The hydrogen fuel cell vehicle was introduced by Volvo Trucks, a Swedish truck manufacturer. According to the business, the truck would have a range of up to 1,000 kilometres and a refuelling time of less than 15 minutes.

The hydrogen fuel cell vehicle will join other available battery-operated trucks and trucks powered by renewable fuels like biogas as zero-emission truck choices.

Roger Alm, president of Volvo Trucks, stated, “We have been developing this technology for a while, and it feels amazing to see the first trucks effectively operating on the test track.

No matter the transit assignments, our customers will be able to totally eliminate CO2 exhaust emissions from their vehicles thanks to the combination of battery and fuel cell technology.

The hydrogen fuel cell electric truck from Volvo Trucks will have a refuelling time of less than 15 minutes and an operational range up to 1,000 kilometres, which is similar to most diesel trucks.

The truck will have a total weight of 65 tonnes or more, and two fuel cells will provide 300kW of power while it is in motion.

Customer pilots will start in a few years, and commercialization, which will be later in the decade than its competitors, is anticipated.
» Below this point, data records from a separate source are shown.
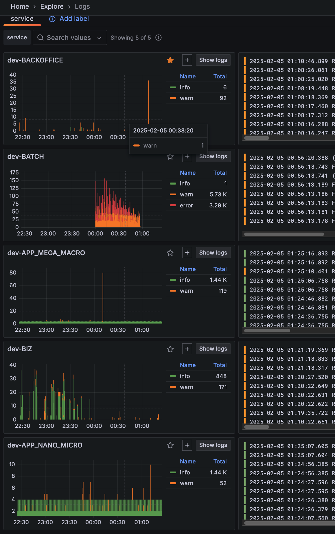
Task: Show logs for dev-BIZ service
Action: click(x=213, y=349)
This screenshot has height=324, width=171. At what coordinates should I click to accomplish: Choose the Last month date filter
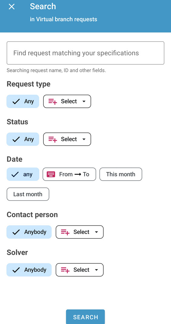click(x=28, y=194)
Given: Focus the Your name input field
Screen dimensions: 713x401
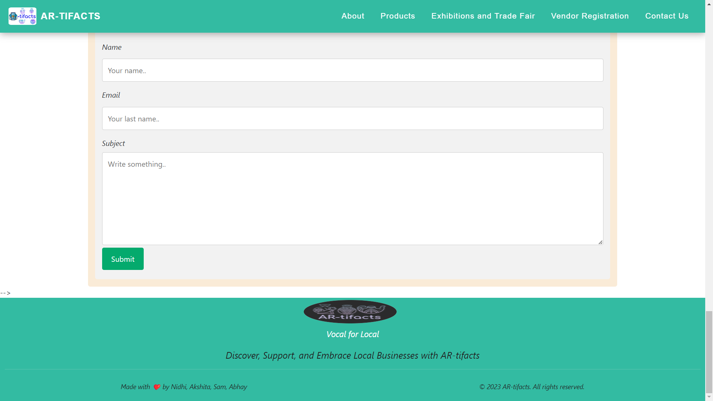Looking at the screenshot, I should pos(352,70).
Hydrogen-powered fuel cell electric trucks will work particularly well for long distances and challenging, energy-intensive jobs, according to Alm. They might also be a choice in nations with few options for battery charging.

Compared to some of its competitors, Volvo Trucks is a little bit late to the hydrogen fuel cell game. Late last year, Nikola Corp gave the first of its Nikola Tre battery-electric vehicle (BEV) pilot trucks to one of Southern California’s top trucking firms, while New York-based Hyzon Motors had a number of hydrogen trucks delivered to clients all around the world, including Australia.

And while some are sceptics about the future development of hydrogen fuel cell cars and trucks, Robert Alm, a Volvo Trucks employee, believes this parallel electric technology will continue to play a significant part in transportation.

Since many businesses will rely on it to minimise CO2, we anticipate a large growth in the supply of green hydrogen over the next years, according to Alm.

“However, since we are already behind schedule, we must immediately decarbonize transportation. Thus, my unambiguous advice to all transportation firms is to start the voyage right away using battery electric, biogas, and the other available possibilities. In a few years, the fuel cell trucks will be a crucial addition for longer and heavier transportation.